Pierburg, i lavoratori rispondono con scioperi e presidio
Delusione per il nulla di fatto al tavolo ministeriale

Bandiera Fiom Cgil davanti alla Pierburg durante lo sciopero
LIVORNO. Il braccio di ferro allo stabilimento livornese Pierburg non si sblocca e i lavoratori, all’indomani dell’«ennesimo rinvio senza risposte concrete emerso al tavolo ministeriale», hanno fatto un’ora di sciopero e, davanti alla fabbrica a poche centinaia di metri dal varco portuale Valessini, hanno effettuato un presidio al quale è intervenuto anche il sindaco di Livorno, Luca Salvetti. Per mercoledì 16 i lavoratori in assemblea – con un documento approvato a larga maggioranza con due contrari – hanno proclamato tre ore di sciopero per ciascun turno di lavoro. È previsto che una delegazione di lavoratori venga ascoltata nel corso del consiglio comunale nel quartiere periferico di Corea, in “trasferta” all’esterno del Palazzo Civico. Nel frattempo è stato messo sul tavolo «un pacchetto di 10 ore di sciopero»: le modalità saranno stabilite dalla Rsu e dalla Fiom Cgil a sostegno della vertenza».

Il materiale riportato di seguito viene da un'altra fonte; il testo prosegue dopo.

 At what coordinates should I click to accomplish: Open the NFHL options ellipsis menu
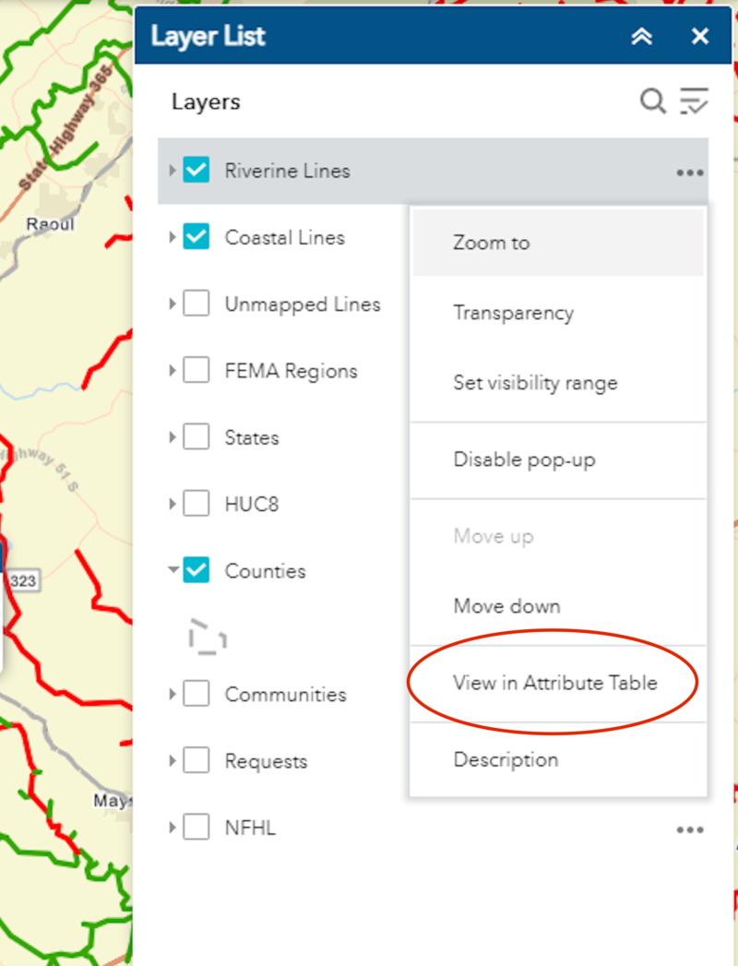coord(689,829)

«Forte preoccupazione e profonda indignazione» sono stati espressi dall’assemblea per il nulla di fatto del faccia a faccia a Roma, è stata denunciata «l’insostenibilità della situazione» visto che lo stabilimento di Livorno è «ormai al terzo anno di ammortizzatori sociali (contratto di solidarietà)» e questo porta con sé «pesanti ricadute» sul reddito dei lavoratori.
Cosa c’è che non va? Il documento dei lavoratori contesta soprattutto due cose. L’una: sono «del tutto insufficienti e prive di garanzie industriali» le modalità con cui avviene il passaggio di mano da colosso multinazionale Rheinmetall al fondo Aequita (che, proprio in quanto soggetto puramente finanziario, «da solo non garantisce i carichi di lavoro e il futuro produttivo»). L’altra: c’è una «palese disparità» nel trattamento per i lavoratori italiani, Livorno inclusa, e quello per i dipendenti tedeschi, dato che nlle fabbriche tedesche sono state date «tutele vincolanti e formali» mentre per quelli italiani no.
È per questo che l’assemblea respinge al mittente la tattica della “melina a centrocampo”, con l’azienda che si presenta al tavolo ministeriale soltanto per prendere tempo. I lavoratori dicono che non vogliono ulteriori rinvii e pretendono che all’incontro in sede ministeriale l’azienda si presenti con soggetti che abbiano il potere di trattare «garanzie occupazionali concrete, investimenti reali e allocazione di volumi produttivi certi».